The incursion began on the 20th of April about 50
miles south of Cape Sable, Nova Scotia, heading northwest. Though the sub’s
diary was destroyed with the boat and Frömsdorf wisely never transmitted his
position to U-boat headquarters for fear of being tracked, his basic movements
can be tracked from the attacks which he made. If anything, the actual patrol
in New England may have lasted longer.
Few details are known about this patrol except that on the
23rd of April a few miles off Portland Maine the US Navy patrol craft
USS PE-56 (USS Eagle) was snapped in half by an explosion. Only 13 men managed
to survive the ordeal in freezing waters and were picked up half an hour later
by US Selfridge (DD 357) and one man was picked up by the Nantucket Lightship
(Puleo). Forty-nine perished. The USS Selfridge counter-attacked with nine
depth charges once she had picked up the dozen men.
Although U-853 was in the area and the only submarine there
at the time, and Frömsdorf would prove himself a very aggressive commander when
he sank the Black Point a week or so later, also close to shore, the US Navy
denied until 2001 that a U-Boat could have sunk the Eagle. They claimed instead
that she suffered a boiler explosion (for an account of the survivors’ efforts
to correct this error, sea Puleo). According to first-hand accounts of
survivors, some of them saw a periscope, the colors of U-853’s emblem, and a
conning tower.   
Roughly 12 days later, on the 5th of May 1945, Frömsdorf
attacked again. Admiral Donitz had instructed U-boats to cease hostilities on
the 4th of May, but evidently Frömsdorf either did not receive the
order or disregarded it.

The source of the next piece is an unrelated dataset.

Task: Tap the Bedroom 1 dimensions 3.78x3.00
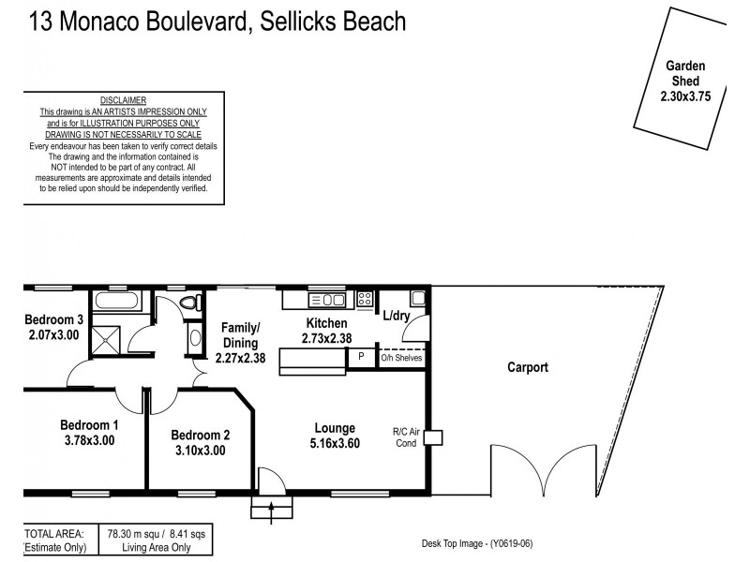point(89,440)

In any event, on the evening of 5 May in fog he struck
the 5,353-ton American-flagged collier Black Point, laden with 7,759 tons of
coal from Newport News, Virginia to Weymouth, Massachusetts. There were 46 men
on board under the command of Captain Charles E. Prior (UBoat.net).
A well-placed torpedo blew off 40 feet of the stern of the
ship, which quickly started to sink off Point Judith, Rhode Island, in the
Block Island Sound less than 10 miles southwest of Newport Rhode Island. Many
of the merchant sailors got away in a pair of lifeboats and a raft, but a dozen
men, one of them an naval armed guard, perished. They were picked up by the
Norwegian ship Scandinavia and the Yugoslav ship Karmen. Smaller “crash boats”
from Quonset Point took 15 of the survivors to Newport.
According to Wynn (Vol. 2, pp.173-174), U-853 was sighted by
a merchant ship (possibly the Scandinavia or the Karmen) and reported to naval
authorities, who responded by quickly organizing a task group to destroy the
submarine in the shallow, hemmed-in waters of Block Island Sound. The evening
of the 5th USS Moberly arrived on scene, followed by USS Atherton
and other vessels. Five miles east of Grove Point, Block Island the Atherton’s
commander, Lt.-Cdr. L. Iselin, detected the U-boat (Wynn).
USS Atherton dropped depth charges and hedgehogs but then
lost contact with U-853, which was lying prone on the bottom. Three hours later
contact was regained and the Atherton dropped a series of hedgehogs which, in
the words of Wynn, “probably destroyed the boat.”
Unconvinced that the U-boat was destroyed, the naval ships
pummeled away at the last known position until in daylight they discovered a
wooden navigator’s table and an officer’s cap – most likely that of Frömsdorf.
Fifty-six men had perished at a time when half a dozen other German U-boats
were motoring towards the US east coast to surrender in Portmouth, New
Hampshire, or Lewes Deleware. In fact Frömsdorf could have surrendered in
Newport.
Helmut Frömsdorf was born in March 1921 in Silesia and
perished at age 24. His total tonnage was from the Black Point and USS Eagle – c.5,780
tons. He received no decorations. A member of the Crew of IX/1939 he went
through U-boat training in the 1st and 22nd U-boat
flotillas to May 1943. He was 1st Watch Officer of U-853 from June
1943 to August 1944, during which he was acting commander from 17 June to 9 July
1944 (Busch & Roll) under Helmut Sommer.
Sommer was killed by two Wildcat aircraft from USS Croatan, which
strafed the boat, killing 2 and injuring 12 (Wynn, Vol. 2, p.173). Frömsdorf  took charge and evaded further attacks by Avenger
aircraft from the carriers, which was only 30 miles away. The boat survived. After
serving in late 1944 under Günter
Kuhnke
, he became commander of U-853 on the first of September 1944
until its demise.
SOURCES:

Busch, Rainer and Röll, Hans-Joachim, “German U-Boat
Commanders of World War II, A Biographical Dictionary,” Greenhill Books, London
and Naval Institute Press, Annapolis, MD, 1999
Helgasson, Guðmundur and Kolbicz, Rainer, www.uboat.net, 2015
Högel, Georg, “U-Boat Emblems of World War II 1939 – 1945,”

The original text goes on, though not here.